Increased autophagy-related gene expression in DKO and FS^LKO liver. Representative autophagy-related gene expression in (A) DKO and FS^LKO or (B) Fxr and Shp single knockouts (n = 3-4). (C) FXR and SHP binding at Atg7 and Atg12 gene loci in ChIP-seq data.

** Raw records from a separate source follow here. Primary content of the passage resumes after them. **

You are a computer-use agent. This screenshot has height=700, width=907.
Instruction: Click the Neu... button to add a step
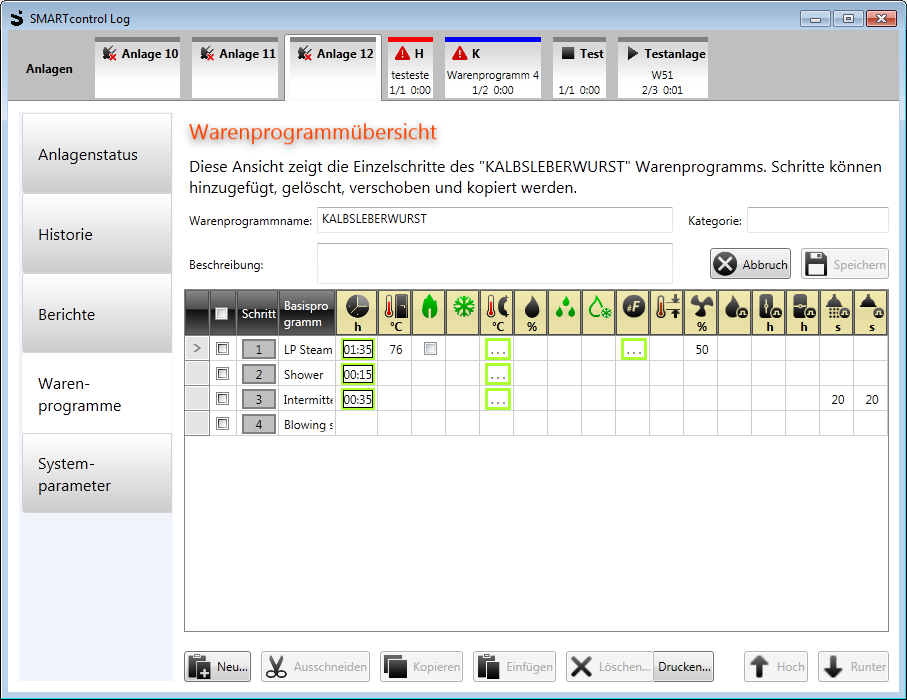click(218, 667)
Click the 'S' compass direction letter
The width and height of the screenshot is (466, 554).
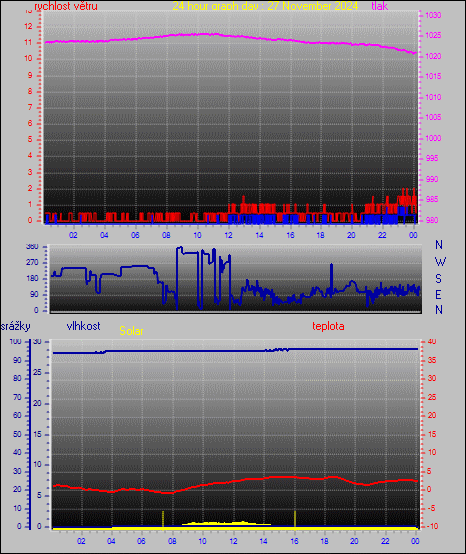tap(438, 278)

Genomic loci for ChIP-PCR analysis are denoted by gray background. (D) Confirmation of FXR and SHP recruitment by ChIP-PCR analysis (n = 2-3). (A,D) Student t test: *P< 0.05, **P< 0.01, ***P< 0.005. (B) One-way ANOVA, followed by post hoc t test: ^#P< 0.0083, ^##P< 0.0017 compared to WT. Abbreviations: IgG, immunoglobulin G; IP, immunoprecipitation.

FIG. 7.

Enhanced fatty acid usage and thermogenesis gene expression in FS^LKO adipose tissues. (A) Hematoxylin and eosin staining of eWAT, iWAT, and BAT from young WT and old WT/DKO mice. (B) Quantification of adipocyte (eWAT and iWAT) or lipid droplet size (BAT). Inset bar graph indicates average size in square micrometers. (C) Gene expression profiles involved in lipolysis, βoxidation, and thermogenesis (n = 4). Student t test: *P< 0.05, **P< 0.01, ***P< 0.005.